At the same time, lawmakers must respond to constituent concerns year-round. Together with Rep. Betty Nuovo, D-Middlebury, Ralston represents the county’s shire town, home to Middlebury College, many businesses, residents and a variety of nonprofits that justifiably want their interests thoroughly represented at the Statehouse.
Ralston stressed he remains committed to giving his legislative job his “all” through 2014. A member of the House Commerce and Economic Development Committee, Ralston pledged to continue to advocate for programs and policies that encourage business growth in the state. That growth, he said, will be essential in bringing new jobs and new state revenues to sustain the programs on which Vermonters have come to depend.
Ralston said his 2014 legislative priorities will include:
• Furthering what he called “Code Green,” a series of initiatives to make Vermont more attractive to companies dealing in intellectual property, such as technology, patents, trademarks and licenses. He believes new, growing economic opportunities will be built from what he’s calling “knowledge capital.” With that in mind, Ralston was a big supporter this past session of the so-called “patent troll bill” that gives Vermont businesses legal tools to protect themselves against illegitimate claims of patent infringement.
• Developing new funding sources to assist growing and emerging businesses and encourage entrepreneurship.
• Encouraging more private investment in Vermont-based businesses.
Ralston believes he has provided, and will continue to provide, good representation for his Middlebury constituents.
“There are very few entrepreneurs and employers in the state Legislature,” Ralston said. “I think my perspective has been useful.”

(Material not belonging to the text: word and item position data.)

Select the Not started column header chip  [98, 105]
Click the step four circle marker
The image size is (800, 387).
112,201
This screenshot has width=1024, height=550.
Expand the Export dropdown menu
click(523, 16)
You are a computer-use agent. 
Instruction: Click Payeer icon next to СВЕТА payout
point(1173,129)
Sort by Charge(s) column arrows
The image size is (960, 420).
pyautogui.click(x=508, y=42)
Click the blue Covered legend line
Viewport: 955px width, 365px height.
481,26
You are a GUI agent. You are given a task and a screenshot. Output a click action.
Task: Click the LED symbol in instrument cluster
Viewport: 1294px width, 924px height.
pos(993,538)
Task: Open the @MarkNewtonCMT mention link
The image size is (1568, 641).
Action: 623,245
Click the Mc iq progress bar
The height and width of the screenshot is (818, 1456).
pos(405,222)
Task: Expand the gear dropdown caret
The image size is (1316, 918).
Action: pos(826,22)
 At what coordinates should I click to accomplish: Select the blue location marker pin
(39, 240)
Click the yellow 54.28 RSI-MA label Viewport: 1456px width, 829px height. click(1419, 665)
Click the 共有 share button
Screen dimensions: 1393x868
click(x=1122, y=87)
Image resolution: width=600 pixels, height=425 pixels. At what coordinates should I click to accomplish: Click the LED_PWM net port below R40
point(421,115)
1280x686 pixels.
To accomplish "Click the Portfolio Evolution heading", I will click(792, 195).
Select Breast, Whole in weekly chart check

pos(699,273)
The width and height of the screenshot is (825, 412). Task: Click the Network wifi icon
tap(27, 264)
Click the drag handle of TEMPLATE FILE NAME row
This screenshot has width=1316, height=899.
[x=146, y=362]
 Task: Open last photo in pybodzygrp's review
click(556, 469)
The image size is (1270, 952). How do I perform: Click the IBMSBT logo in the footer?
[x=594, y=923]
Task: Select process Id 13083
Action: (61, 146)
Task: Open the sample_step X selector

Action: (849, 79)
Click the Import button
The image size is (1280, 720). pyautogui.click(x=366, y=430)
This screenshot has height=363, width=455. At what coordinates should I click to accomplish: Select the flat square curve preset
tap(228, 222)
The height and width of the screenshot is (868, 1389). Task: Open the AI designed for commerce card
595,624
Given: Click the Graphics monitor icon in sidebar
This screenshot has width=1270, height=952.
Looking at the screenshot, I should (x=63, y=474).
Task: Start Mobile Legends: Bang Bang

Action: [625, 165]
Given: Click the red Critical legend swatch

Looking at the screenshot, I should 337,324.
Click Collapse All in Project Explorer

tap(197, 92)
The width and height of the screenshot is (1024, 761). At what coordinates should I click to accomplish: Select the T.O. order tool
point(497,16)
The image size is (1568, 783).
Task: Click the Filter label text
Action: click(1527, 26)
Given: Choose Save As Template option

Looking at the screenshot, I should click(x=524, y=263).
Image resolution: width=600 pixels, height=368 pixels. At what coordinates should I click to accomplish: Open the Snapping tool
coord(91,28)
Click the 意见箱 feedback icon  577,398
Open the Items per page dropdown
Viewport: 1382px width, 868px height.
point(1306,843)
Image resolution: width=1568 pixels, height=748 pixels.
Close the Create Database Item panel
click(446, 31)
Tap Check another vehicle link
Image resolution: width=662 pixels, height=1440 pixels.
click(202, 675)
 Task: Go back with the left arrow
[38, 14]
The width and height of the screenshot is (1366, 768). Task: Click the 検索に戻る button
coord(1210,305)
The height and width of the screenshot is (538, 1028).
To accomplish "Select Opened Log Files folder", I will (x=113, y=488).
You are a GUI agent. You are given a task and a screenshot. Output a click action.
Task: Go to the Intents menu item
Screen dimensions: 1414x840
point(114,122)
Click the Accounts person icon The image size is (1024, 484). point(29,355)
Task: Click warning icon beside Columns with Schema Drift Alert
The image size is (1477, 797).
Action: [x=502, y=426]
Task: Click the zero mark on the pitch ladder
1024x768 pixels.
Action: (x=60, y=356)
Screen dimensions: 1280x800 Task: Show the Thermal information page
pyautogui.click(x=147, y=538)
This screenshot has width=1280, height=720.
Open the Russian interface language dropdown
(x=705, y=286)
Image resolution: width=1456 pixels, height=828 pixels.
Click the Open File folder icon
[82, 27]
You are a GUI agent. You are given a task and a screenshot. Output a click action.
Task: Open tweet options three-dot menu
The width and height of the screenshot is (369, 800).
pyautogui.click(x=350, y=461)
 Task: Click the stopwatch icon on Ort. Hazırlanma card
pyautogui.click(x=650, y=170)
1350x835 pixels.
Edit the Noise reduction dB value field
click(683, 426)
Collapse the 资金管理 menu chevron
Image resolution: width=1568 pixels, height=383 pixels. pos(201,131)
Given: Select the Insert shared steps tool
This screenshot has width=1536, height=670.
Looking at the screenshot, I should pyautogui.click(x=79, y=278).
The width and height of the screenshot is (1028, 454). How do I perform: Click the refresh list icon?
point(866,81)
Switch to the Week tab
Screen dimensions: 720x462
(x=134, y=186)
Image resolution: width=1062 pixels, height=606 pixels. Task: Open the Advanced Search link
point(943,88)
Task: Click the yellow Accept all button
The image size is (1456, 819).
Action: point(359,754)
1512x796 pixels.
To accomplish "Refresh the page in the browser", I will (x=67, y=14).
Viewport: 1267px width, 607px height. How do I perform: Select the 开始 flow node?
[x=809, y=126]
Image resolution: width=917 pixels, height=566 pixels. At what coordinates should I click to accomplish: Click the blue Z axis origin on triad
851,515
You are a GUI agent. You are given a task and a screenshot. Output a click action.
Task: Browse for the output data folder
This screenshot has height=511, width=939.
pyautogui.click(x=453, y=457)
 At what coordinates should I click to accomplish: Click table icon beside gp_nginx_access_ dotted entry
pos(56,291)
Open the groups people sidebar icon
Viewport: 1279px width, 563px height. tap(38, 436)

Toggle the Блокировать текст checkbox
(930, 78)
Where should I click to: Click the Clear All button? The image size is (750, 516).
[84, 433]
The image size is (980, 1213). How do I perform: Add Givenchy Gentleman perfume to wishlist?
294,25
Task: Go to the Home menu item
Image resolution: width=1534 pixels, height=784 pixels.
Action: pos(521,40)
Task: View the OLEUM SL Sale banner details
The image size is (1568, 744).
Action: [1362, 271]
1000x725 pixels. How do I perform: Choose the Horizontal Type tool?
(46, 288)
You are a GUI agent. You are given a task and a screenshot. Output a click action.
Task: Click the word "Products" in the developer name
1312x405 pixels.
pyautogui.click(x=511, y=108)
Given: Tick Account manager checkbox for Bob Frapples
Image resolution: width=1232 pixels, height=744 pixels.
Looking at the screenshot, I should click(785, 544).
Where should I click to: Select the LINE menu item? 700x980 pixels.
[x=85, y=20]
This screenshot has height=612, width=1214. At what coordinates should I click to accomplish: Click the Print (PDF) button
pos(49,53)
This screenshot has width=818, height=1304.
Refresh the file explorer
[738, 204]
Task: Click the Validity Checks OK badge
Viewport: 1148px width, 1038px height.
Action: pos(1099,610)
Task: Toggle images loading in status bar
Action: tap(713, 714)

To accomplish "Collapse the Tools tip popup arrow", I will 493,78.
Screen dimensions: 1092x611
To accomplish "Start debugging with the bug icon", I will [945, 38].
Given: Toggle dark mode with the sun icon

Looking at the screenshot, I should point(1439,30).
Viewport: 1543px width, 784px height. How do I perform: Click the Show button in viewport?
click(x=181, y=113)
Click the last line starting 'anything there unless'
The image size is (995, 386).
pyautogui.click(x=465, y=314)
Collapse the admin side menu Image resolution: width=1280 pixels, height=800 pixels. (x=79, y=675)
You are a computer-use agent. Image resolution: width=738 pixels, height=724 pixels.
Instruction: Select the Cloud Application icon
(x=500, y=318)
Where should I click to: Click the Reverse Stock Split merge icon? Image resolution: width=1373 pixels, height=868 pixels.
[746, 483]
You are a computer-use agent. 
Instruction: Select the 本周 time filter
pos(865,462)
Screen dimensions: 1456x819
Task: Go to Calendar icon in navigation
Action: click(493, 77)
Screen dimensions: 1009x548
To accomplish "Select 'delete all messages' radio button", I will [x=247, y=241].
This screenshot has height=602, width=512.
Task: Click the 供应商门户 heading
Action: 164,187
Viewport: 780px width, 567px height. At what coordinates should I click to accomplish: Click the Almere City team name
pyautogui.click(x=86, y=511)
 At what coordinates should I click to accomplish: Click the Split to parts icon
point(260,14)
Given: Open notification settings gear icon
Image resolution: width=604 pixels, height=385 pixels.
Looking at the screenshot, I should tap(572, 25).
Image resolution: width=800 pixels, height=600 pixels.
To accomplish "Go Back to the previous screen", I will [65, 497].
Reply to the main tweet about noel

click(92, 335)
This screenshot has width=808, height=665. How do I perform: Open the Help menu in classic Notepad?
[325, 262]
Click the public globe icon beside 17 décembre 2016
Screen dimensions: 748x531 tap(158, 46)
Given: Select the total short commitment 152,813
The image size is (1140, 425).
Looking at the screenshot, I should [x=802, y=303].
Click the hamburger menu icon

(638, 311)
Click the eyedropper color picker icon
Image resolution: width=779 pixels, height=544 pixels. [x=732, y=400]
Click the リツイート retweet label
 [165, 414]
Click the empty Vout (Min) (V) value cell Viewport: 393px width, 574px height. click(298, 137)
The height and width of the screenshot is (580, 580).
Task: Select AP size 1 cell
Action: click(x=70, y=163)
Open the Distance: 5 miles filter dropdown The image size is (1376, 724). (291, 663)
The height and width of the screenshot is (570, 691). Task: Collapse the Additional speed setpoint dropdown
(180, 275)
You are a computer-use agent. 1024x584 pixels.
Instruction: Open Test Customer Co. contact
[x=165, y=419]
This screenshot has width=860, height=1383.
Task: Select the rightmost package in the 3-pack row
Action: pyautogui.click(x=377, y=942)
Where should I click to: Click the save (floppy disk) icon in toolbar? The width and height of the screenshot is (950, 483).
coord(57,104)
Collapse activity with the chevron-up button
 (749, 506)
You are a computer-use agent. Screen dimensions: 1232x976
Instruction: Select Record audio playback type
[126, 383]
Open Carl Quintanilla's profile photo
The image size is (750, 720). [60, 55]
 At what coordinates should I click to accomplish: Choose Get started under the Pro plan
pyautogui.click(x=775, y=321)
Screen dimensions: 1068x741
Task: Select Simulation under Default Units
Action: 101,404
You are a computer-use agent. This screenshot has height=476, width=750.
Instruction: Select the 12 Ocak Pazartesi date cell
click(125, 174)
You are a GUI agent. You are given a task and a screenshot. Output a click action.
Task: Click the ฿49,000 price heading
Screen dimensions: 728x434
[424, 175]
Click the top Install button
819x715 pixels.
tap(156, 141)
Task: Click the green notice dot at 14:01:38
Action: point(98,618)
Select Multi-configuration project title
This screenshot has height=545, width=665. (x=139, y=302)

It was in late August of 2010 that the Middlebury Town Democratic Committee voted 6-5 to select Ralston as Rep. Steve Maier’s replacement on the Nov. 2 general election ballot. Maier had resigned from his post to accept a job with the Department of Vermont Health Access. Ralston earned his ballot spot by narrowly edging fellow Middlebury Democrat Amy Sheldon. Ralston and Nuovo ran unopposed in 2010 and again in 2012 for Middlebury’s two seats in the Vermont House. Middlebury has long been a Democratic stronghold, and Ralston hopes that his early announcement spurs interest in prospective candidates.
“Come November 2014, Middlebury voters will make a choice for a new representative in Montpelier,” Ralston said. “We are also facing big decisions at the town level. We need a robust, civil debate about our future, and I hope people with strong ideas about the future of our town and our state will step up and run for election.”
Sheldon said voters might see her name on the ballot.
“I am still very interested in serving our community in the Legislature,” she said. “It is a bit early, but I am considering a run in 2014.”
Paul Forlenza, chairman of the Addison County Democratic Committee, sympathized with Ralston’s decision and early announcement.
“When business and personal needs conflict with being a legislator, I think it is wise for the individual to seriously consider what one’s priorities are,” Forlenza said. “It is tough to serve two masters, so I think Rep. Ralston was wise to give his continuing in office serious consideration. I’m delighted that Ralston announced his plans early. This gives Middlebury residents plenty of time to find a candidate without having to rush the process.”